▶ LISTED RECORDS:
______

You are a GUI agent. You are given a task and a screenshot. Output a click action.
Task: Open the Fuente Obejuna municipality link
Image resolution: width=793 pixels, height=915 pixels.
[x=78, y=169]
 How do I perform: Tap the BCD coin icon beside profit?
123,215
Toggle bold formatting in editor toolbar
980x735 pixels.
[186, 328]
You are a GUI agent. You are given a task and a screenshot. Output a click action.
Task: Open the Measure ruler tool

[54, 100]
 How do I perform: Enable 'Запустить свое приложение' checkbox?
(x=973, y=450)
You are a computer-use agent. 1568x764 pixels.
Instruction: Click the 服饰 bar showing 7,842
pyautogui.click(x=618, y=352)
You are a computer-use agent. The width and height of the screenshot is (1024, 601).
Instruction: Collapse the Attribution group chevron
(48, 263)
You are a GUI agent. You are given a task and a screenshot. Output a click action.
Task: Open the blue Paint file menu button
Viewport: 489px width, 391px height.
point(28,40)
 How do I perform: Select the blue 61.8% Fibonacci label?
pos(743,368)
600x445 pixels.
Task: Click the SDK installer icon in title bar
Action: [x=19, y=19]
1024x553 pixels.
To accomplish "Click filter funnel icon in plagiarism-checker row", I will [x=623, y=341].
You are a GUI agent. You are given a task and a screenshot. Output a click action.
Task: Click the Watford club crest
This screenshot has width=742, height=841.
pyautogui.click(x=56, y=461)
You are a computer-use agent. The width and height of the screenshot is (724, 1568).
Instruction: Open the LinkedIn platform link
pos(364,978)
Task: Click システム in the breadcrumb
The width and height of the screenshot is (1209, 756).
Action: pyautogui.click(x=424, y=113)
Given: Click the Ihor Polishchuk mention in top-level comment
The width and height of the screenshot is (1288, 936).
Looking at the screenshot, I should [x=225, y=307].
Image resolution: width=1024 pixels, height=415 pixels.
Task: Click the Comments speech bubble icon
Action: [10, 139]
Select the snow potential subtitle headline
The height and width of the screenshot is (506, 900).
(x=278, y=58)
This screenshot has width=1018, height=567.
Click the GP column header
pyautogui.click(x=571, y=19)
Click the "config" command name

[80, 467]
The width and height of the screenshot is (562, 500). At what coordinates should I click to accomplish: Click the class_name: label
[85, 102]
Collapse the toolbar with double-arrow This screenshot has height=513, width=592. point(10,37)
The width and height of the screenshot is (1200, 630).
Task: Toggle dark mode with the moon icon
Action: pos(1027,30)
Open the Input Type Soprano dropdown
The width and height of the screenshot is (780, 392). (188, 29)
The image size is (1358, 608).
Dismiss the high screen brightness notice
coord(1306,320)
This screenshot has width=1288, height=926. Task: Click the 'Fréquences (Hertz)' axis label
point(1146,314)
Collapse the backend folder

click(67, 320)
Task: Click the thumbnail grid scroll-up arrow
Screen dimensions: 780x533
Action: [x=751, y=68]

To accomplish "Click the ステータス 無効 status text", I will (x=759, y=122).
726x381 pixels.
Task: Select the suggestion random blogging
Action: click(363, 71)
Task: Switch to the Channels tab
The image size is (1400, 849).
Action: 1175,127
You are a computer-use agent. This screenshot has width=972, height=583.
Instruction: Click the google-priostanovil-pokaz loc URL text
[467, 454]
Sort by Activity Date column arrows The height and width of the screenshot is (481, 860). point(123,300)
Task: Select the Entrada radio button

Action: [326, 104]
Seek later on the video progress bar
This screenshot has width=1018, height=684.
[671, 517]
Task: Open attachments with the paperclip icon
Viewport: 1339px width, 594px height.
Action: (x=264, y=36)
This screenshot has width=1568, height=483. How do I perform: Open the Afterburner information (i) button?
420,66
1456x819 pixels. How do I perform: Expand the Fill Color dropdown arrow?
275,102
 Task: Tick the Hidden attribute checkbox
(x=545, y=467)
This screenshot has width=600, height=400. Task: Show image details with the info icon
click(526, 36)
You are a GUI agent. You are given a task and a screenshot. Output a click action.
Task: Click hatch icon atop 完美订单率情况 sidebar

______

▶ DO THIS: Please reproduce the records verbatim, beginning at the line that contains "1024x553 pixels." and ending after the line that contains "coord(1306,320)".

▶ FINAL ANSWER:
1024x553 pixels.
To accomplish "Click filter funnel icon in plagiarism-checker row", I will [x=623, y=341].
You are a GUI agent. You are given a task and a screenshot. Output a click action.
Task: Click the Watford club crest
This screenshot has width=742, height=841.
pyautogui.click(x=56, y=461)
You are a computer-use agent. The width and height of the screenshot is (724, 1568).
Instruction: Open the LinkedIn platform link
pos(364,978)
Task: Click システム in the breadcrumb
The width and height of the screenshot is (1209, 756).
Action: pyautogui.click(x=424, y=113)
Given: Click the Ihor Polishchuk mention in top-level comment
The width and height of the screenshot is (1288, 936).
Looking at the screenshot, I should [x=225, y=307].
Image resolution: width=1024 pixels, height=415 pixels.
Task: Click the Comments speech bubble icon
Action: [10, 139]
Select the snow potential subtitle headline
The height and width of the screenshot is (506, 900).
(x=278, y=58)
This screenshot has width=1018, height=567.
Click the GP column header
pyautogui.click(x=571, y=19)
Click the "config" command name

[80, 467]
The width and height of the screenshot is (562, 500). At what coordinates should I click to accomplish: Click the class_name: label
[85, 102]
Collapse the toolbar with double-arrow This screenshot has height=513, width=592. point(10,37)
The width and height of the screenshot is (1200, 630).
Task: Toggle dark mode with the moon icon
Action: pos(1027,30)
Open the Input Type Soprano dropdown
The width and height of the screenshot is (780, 392). (188, 29)
The image size is (1358, 608).
Dismiss the high screen brightness notice
coord(1306,320)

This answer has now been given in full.